DOCUMENT SECTION –
Insights30 de mayo de 20266 min read

Streaming Claude into KaTeX: the 80-character batching trick.

Why naive token-by-token streaming breaks LaTeX rendering — and the small batching pattern from Mathmatika that makes streaming math feel native.

A streamed math explanation mid-flight — a partial sentence ending mid-LaTeX expression, the formula half-rendered, with a small batching counter ticking 0/80 in the corner.

If you stream Claude tokens directly into a KaTeX renderer, the output flickers and re-renders every chunk. Math becomes unreadable. Here's the small batching pattern from Mathmatika that fixes it — and why the lesson generalizes to every content type that needs the full string to render correctly.

Mathmatika is our AI math and DSA learning platform. Students upload PDFs, ask questions, and get back streaming explanations with KaTeX-rendered formulas. "Streaming" here is the part everyone underestimates.

Token streaming is wonderful for English prose. Each token arrives, the UI appends it, the user perceives the response as fast even though the underlying model is taking its time. This is the default streaming UX of every modern AI chat product.

Now try it with math. The first token of a formula is `\`. The KaTeX renderer doesn't know that's a `\frac` yet. The next token is `f`. Still doesn't know. The next is `r`. Then `a`. Then `c`. Then `{`. Then `1`. Then `}`. Then `{`. Then `2`. Then `}`. At every step, KaTeX is being asked to render an incomplete LaTeX expression. It throws. The UI shows red error boxes. The user sees broken math.

The naive fix doesn't work

The first instinct is to detect when you're inside a LaTeX expression and pause rendering until the closing brace. This is fragile in practice. LaTeX expressions can be deeply nested. Detection requires real parsing, which means writing a tiny LaTeX tokenizer inside your render loop, which means maintaining state across stream chunks.

EXERCISE 1 – Repeat the part of the KaTeX streaming article between "If you stream" and "part everyone underestimates.", inclusive.
EXERCISE 2 –
Answer these questions from the KaTeX streaming article.
(a) How many characters does the batching trick in the title use?
(b) What do students upload to Mathmatika?
(c) What does the UI show when KaTeX throws on an incomplete expression?

Stored data –
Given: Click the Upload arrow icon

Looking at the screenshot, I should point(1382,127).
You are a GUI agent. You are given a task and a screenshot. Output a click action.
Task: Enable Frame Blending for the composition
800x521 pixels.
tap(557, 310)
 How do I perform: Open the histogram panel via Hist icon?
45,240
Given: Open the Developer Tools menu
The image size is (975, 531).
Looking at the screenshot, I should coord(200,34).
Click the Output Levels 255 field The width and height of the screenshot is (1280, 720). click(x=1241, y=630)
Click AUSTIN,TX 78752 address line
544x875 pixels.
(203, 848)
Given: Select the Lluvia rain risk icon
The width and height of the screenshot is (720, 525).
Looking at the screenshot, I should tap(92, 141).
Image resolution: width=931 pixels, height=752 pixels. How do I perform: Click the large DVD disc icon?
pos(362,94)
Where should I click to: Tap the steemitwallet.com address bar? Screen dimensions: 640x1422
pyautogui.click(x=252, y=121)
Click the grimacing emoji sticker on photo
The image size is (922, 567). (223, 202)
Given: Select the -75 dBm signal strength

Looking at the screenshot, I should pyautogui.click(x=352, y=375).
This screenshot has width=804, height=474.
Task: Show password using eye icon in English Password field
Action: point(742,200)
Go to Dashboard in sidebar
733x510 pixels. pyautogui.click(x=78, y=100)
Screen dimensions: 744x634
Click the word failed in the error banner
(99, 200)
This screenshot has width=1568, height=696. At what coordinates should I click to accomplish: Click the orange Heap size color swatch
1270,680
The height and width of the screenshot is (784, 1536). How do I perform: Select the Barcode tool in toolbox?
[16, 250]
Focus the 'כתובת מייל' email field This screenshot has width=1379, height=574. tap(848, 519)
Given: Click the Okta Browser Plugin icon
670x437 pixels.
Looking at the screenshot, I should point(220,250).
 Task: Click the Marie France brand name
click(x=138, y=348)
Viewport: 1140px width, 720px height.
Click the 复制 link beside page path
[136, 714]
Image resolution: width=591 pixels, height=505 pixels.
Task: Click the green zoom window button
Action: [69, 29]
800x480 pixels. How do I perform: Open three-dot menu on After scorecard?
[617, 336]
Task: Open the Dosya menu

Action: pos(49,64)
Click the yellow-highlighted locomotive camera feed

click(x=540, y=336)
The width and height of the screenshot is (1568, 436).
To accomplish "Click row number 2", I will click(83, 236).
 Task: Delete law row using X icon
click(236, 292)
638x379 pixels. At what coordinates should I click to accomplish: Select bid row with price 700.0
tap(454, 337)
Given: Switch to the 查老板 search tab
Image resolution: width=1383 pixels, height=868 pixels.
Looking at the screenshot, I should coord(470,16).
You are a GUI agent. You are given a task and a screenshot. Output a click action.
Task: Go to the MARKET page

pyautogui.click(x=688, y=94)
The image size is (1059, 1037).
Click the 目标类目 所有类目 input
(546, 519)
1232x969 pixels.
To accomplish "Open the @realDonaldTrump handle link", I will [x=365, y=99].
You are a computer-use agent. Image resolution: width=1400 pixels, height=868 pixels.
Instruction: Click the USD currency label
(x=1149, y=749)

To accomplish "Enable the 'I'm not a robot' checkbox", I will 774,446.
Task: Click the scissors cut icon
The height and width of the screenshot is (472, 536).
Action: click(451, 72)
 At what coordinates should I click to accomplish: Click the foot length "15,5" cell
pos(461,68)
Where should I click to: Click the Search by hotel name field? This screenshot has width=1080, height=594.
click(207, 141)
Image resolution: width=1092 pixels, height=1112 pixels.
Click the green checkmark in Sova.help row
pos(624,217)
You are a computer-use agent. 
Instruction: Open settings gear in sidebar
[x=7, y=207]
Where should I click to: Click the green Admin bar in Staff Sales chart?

ANSWER SECTION 1 –
If you stream Claude tokens directly into a KaTeX renderer, the output flickers and re-renders every chunk. Math becomes unreadable. Here's the small batching pattern from Mathmatika that fixes it — and why the lesson generalizes to every content type that needs the full string to render correctly.

Mathmatika is our AI math and DSA learning platform. Students upload PDFs, ask questions, and get back streaming explanations with KaTeX-rendered formulas. "Streaming" here is the part everyone underestimates.

ANSWER SECTION 2 –
(a) 80 characters.
(b) PDFs.
(c) Red error boxes.